DEUXIÈME PARTIE
LA REPRÉSENTATION MÉDIATIQUE DE LA VIOLENCE CONFLICTUELLE

La médiatisation de l’actualité est intriquée dans des logiques politiques, économiques et sociales. Michel Barthélémy la présente en ces termes : « La mise en scène des événements dans la sphère médiatique n’est pas la totalité, mais seulement une composante, d’un processus d’inscription sociale plus large. (…) La réception des événements est une composante intrinsèque de leur individuation sociale, et non un phénomène contingent rapporté au rôle prépondérant des médias 1 » Cet aspect est prégnant dans le cadre des conflits armés, puisque les violences terroristes fédèrent nécessairement et radicalement contre elles ou avec elles, et mobilisent des représentations symboliques issues de l’histoire – politique, sociale et religieuse – d’un pays et d’un peuple. S’attacher à la représentation médiatique d’un conflit implique de prendre en compte le fait qu’un événement ne trouve sa complétude qu’à travers la double médiation de la presse et d’un collectif d’appartenance.

La violence des conflits israélo-palestinien et nord-irlandais, souvent manifestée par le terrorisme et la lutte contre celui-ci, convoque l’Etat, qui est pris « entre deux feux » : celui de la publicisation quasi-instantanée de l’événement par les médias, et celui de la nécessité de donner une réponse forte et immédiate aux auteurs de ces violences. Les caméras de télévision et l’action répressive font rarement bon ménage dans ces moments de tensions extrêmes, sauf lorsque les médias se rangent derrière le consensus civil pour le rétablissement de l’ordre public, contre les violences terroristes.
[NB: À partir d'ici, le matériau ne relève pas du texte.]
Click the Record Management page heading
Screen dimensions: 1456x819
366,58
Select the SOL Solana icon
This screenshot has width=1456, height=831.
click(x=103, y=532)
Nous reviendrons brièvement sur les conflits étudiés, les notions et les « images » qu’ils convoquent (chapitre 3). Après avoir précisé ces cas d’étude, nous poursuivrons notre réflexion sur les rapports entre Etat, médias, acteurs politiques et auteurs des violences 2 (chapitre 4 et 5). Nous envisagerons différentes hypothèses relatives à la position difficile des médias dans ces moments de tension et de violence. Quelle est la place des médias dans les situations conflictuelles ? L’alternative qui consisterait à faire des médias, en temps de crise, soit un instrument du pouvoir, soit un véritable contre-pouvoir susceptible de séduire les terroristes, nous semble mettre de côté la complexité et l’ambiguité des relations entre médias, Etats et acteurs politiques (et aussi auteurs des violences).
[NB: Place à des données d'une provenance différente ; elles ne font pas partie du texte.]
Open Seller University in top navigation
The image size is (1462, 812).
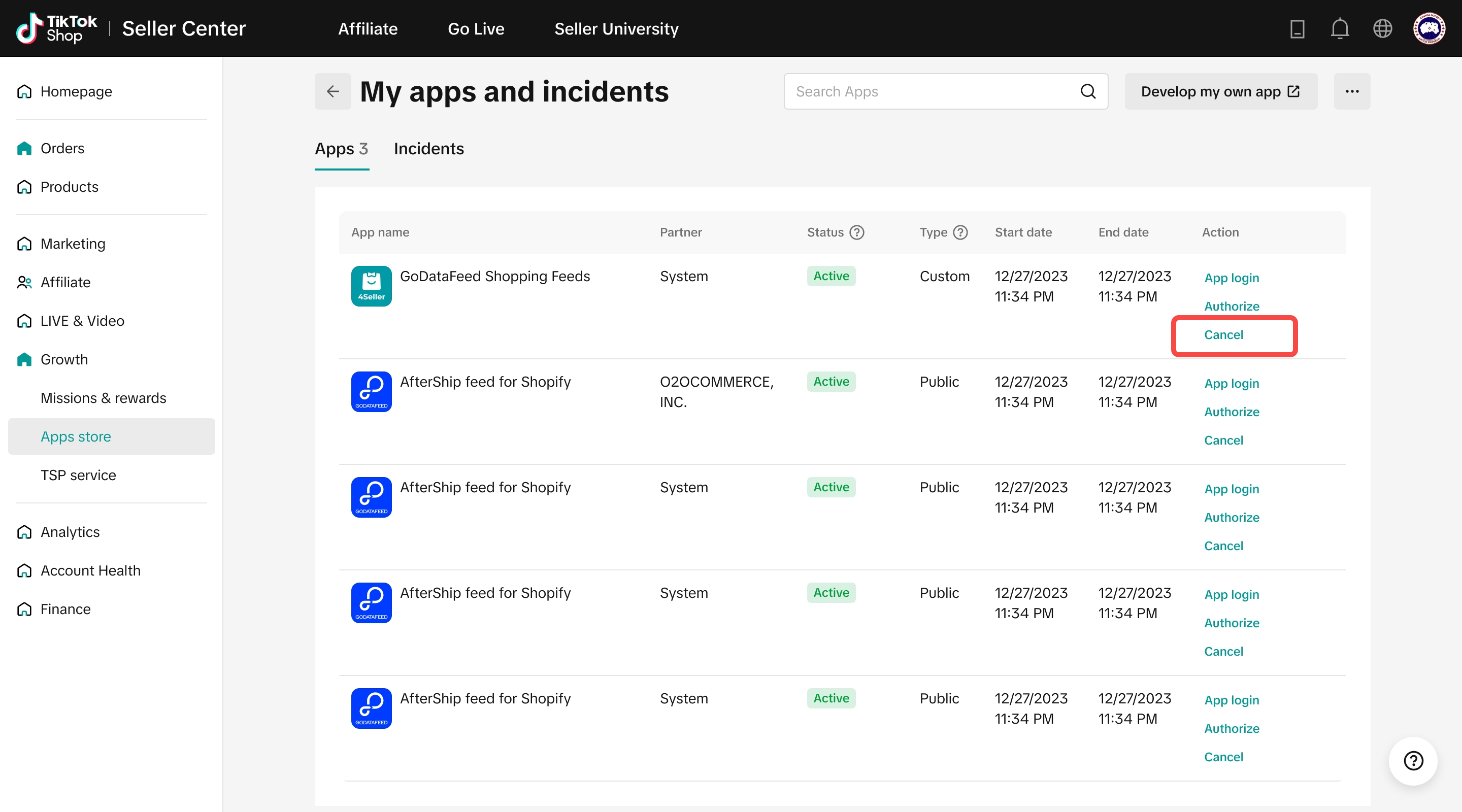tap(616, 28)
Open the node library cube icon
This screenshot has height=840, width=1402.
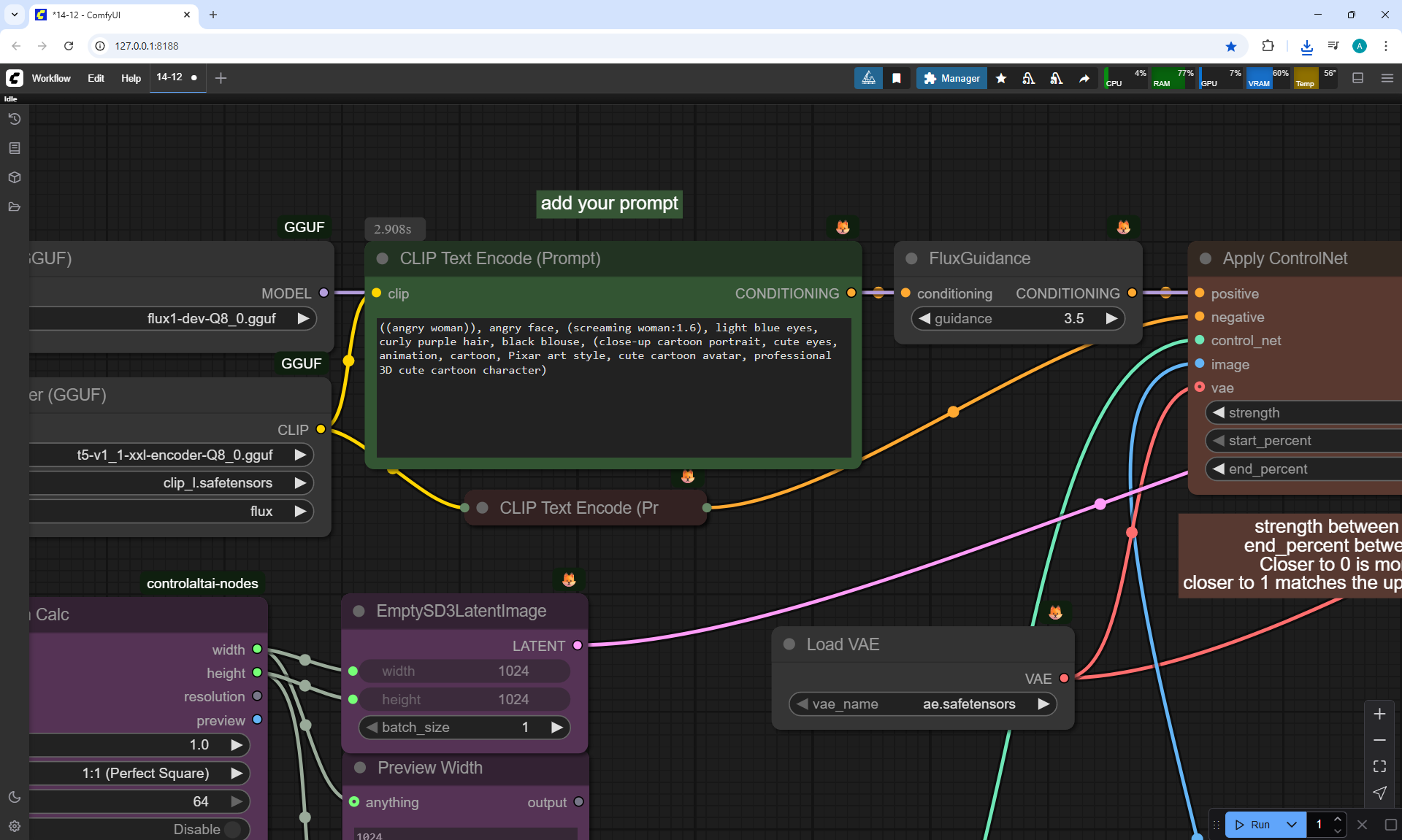click(15, 177)
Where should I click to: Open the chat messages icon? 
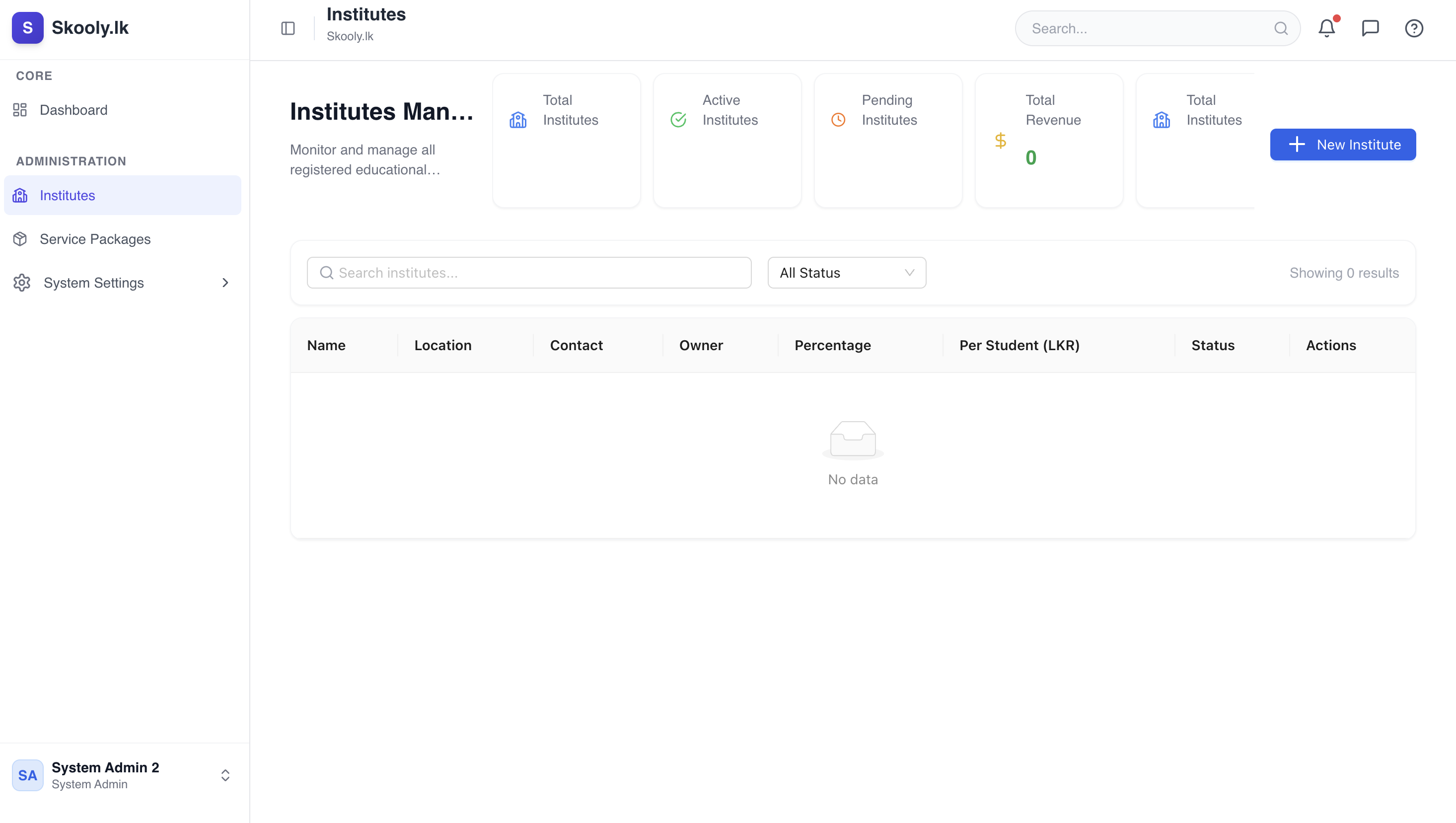[1371, 28]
Quelle est la place d’internet dans ces conflits ? Y-a-t-il de la place pour une nouvelle relation discursive ? Du fait de son développement,  pouvons-nous parler d’un renouvellement des discours dans les conflits, et conséquemment des relations entre les différents acteurs ? Ce dernier doit-il être considéré comme un simple médium, reproduisant le discours médiatique, ou au contraire propose-t-il une latitude « d’agir symbolique » susceptible de séduire, ou d’inquiéter suffisamment les acteurs des conflits –presse comprise ?

Notes
1.

Barthélémy Michel, « Evénements et espace public : l’affaire Carpentras », Quaderni, automne 1992, p. 126-127.

2.

Nous distinguons ici acteurs politiques et auteurs des violences même si, dans les deux conflits, les discours politiques et médiatiques les confondent parfois. Nous verrons d’ailleurs dans la troisième partie de notre thèse que la qualification des acteurs du conflit est révélatrice des représentations symboliques, et des stratégies discursives et politiques, à l’œuvre dans l’espace public concerné par les violences.